For years eBay has been one of the best places on earth to sell laptop components or buy used electronics at bargain prices. Chances are if you had it you could find someone on earth who wanted it, or if you wanted it you could find someone on earth who had it and the price usually worked out.
However, in recent months and years eBay, in their eternal quest to be user friendly, has been implementing unbalanced buyer protection policies that have presented huge threats to sellers, throwing off the balance and making the site a risky place to try and offload used, but working electronics.
PayPal is a big part of the problem. Right now in cases where a buyer receives an item and wants a return, claiming that it ‘did not match the item description’ PayPal will side with the buyer 100% of the time, going so far as to freeze the payment immediately upon receipt of the dispute and going into bank accounts to retrieve the value of the item if the buyer refuses to admit a refund right away.
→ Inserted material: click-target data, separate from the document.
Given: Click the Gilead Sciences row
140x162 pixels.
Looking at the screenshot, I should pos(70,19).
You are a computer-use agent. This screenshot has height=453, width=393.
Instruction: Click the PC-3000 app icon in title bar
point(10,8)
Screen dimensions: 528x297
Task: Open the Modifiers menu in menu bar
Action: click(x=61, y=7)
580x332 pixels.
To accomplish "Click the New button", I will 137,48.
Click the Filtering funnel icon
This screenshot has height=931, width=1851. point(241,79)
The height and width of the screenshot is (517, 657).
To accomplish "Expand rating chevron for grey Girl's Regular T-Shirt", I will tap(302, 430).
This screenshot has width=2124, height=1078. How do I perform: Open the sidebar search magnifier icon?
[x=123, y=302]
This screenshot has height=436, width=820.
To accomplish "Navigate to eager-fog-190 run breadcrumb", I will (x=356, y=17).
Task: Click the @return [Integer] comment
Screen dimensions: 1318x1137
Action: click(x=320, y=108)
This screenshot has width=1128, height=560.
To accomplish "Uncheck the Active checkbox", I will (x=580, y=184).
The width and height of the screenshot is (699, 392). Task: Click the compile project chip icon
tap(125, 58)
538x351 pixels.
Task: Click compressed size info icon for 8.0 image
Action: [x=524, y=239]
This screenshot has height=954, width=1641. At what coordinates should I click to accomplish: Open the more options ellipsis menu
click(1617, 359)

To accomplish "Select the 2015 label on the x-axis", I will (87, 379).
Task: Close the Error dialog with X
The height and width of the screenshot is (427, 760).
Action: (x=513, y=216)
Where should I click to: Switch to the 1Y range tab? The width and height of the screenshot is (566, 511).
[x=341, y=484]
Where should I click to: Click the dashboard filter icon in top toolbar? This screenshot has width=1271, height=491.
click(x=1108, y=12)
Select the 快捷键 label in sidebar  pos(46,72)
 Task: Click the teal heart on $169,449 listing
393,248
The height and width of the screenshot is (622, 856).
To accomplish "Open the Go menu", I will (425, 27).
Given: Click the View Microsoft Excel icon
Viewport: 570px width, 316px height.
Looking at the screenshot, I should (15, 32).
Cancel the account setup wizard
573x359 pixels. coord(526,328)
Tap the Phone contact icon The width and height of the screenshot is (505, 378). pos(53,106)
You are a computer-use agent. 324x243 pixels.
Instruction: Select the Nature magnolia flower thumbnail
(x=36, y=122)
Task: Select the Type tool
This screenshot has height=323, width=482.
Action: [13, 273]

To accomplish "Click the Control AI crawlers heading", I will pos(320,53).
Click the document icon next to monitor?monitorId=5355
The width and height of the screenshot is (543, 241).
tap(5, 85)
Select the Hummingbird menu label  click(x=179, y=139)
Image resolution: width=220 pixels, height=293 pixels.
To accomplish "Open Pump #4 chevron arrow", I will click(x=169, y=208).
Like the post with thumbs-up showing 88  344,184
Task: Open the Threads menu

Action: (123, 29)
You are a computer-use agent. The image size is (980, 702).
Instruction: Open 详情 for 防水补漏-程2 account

This has created a massive string of scams where individuals can order an electronics they want, trade parts or pull components, and the claim the item did not match description with 100% assurance that they will win any dispute short of legal action.
What can be done?
Sellers who want cash for laptops or other old electronics need to be very careful: just posting that you don’t accept refunds on your posting means NOTHING if a claim is filed. Legal action is a possibility for big ticket items, but for casual sellers the safest course is to avoid eBay whenever possible and instead turn to new companies with fair prices for components or devices. If I want to sell my laptop, old phone, desktop, or anything else that can be taken to parts I personally go with gadgetsalvation.com or look for other resell sites with quality track records—not eBay where buyers cannot leave feedback in disputed cases, preventing them from even warning other sellers that the buyer is not to be trusted.